I would be happy if you have an idea what the issue might be.

Best regards,
Pia

Hi @Pia ,

  1. 30 qubits is a lot. It would require over 17 GiB of RAM just to store a state, and even more to do computations. It’s good that you have a cluster but I would still suggest that you start with slightly lower numbers and then see how much you can increase it.
    If you’re running on CPUs then you’d probably want to use lightning.qubit. You can try using the default.tensor device for tensor network simulations. I encourage you to check out the simulators info in our Performance page, and see our demos focused on performance in the News and announcements section of that page.

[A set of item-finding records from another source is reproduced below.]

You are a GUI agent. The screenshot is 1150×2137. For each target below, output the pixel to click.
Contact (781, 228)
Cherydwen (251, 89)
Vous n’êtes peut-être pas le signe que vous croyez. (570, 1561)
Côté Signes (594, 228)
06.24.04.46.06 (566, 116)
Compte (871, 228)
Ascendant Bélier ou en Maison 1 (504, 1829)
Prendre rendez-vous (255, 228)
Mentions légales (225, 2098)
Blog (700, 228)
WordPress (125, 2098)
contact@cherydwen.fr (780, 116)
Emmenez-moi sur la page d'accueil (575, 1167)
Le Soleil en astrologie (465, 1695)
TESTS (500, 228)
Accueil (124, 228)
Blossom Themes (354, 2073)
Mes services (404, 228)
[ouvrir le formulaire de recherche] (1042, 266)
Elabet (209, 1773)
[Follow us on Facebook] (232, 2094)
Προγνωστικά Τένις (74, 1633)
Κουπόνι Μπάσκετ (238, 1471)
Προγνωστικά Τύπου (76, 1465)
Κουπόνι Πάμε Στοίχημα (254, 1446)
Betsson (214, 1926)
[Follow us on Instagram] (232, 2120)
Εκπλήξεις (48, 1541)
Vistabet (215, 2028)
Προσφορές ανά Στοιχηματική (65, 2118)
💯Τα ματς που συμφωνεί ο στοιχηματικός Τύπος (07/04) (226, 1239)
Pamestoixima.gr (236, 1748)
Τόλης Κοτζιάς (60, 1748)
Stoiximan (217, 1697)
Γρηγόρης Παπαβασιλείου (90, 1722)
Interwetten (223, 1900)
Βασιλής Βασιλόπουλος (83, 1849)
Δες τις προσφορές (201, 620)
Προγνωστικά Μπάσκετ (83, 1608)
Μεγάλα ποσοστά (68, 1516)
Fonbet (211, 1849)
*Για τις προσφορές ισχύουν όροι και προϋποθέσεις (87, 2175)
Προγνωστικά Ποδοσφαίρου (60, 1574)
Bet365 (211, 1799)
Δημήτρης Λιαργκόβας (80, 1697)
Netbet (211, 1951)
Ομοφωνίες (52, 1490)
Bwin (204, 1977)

  2. Can you please post the output of qml.about() ? This looks like an installation issue but we may be able to confirm with the qml.about() output.

I hope this helps!

Dear Catalina,

I will have a look at those devices! As far as I see here ( Introducing Catalyst: quantum just-in-time compilation | PennyLane Blog) they are even compatible with jax :slight_smile:

Here is the output of the qml.about() call:

Name: PennyLane
Version: 0.33.1
Summary: PennyLane is a Python quantum machine learning library by Xanadu Inc.
Home-page: GitHub - PennyLaneAI/pennylane: PennyLane is a cross-platform Python library for quantum computing, quantum machine learning, and quantum chemistry. Train a quantum computer the same way as a neural network.
Author:
Author-email:
License: Apache License 2.0
Location: /pathname/lib/python3.12/site-packages
Requires: appdirs, autograd, autoray, cachetools, networkx, numpy, pennylane-lightning, requests, rustworkx, scipy, semantic-version, toml, typing-extensions
Required-by: PennyLane-Lightning

Platform info: Linux-5.15.0-122-generic-x86_64-with-glibc2.35
Python version: 3.12.5
Numpy version: 2.0.2
Scipy version: 1.14.1
Installed devices:

  • default.gaussian (PennyLane-0.33.1)
  • default.mixed (PennyLane-0.33.1)
  • default.qubit (PennyLane-0.33.1)
  • default.qubit.autograd (PennyLane-0.33.1)
  • default.qubit.jax (PennyLane-0.33.1)
  • default.qubit.legacy (PennyLane-0.33.1)
  • default.qubit.tf (PennyLane-0.33.1)
  • default.qubit.torch (PennyLane-0.33.1)
  • default.qutrit (PennyLane-0.33.1)
  • null.qubit (PennyLane-0.33.1)
  • lightning.qubit (PennyLane-Lightning-0.34.0)
  • bluequbit.cpu (bluequbit-0.9.3b1)

Thanks already,
Best,
Pia

Hi @Pia,

I see that there’s a mismatch between your versions of PennyLane and PennyLane-Lightning. Are you able to create a new virtual environment where you install PennyLane v0.40?

You should be able to install or upgrade PennyLane with python -m pip install pennylane --upgrade

Lightning-Qubit comes pre-installed with PennyLane so you shouldn’t need to install it separately.

Let us know if this works for you or if you have any issues.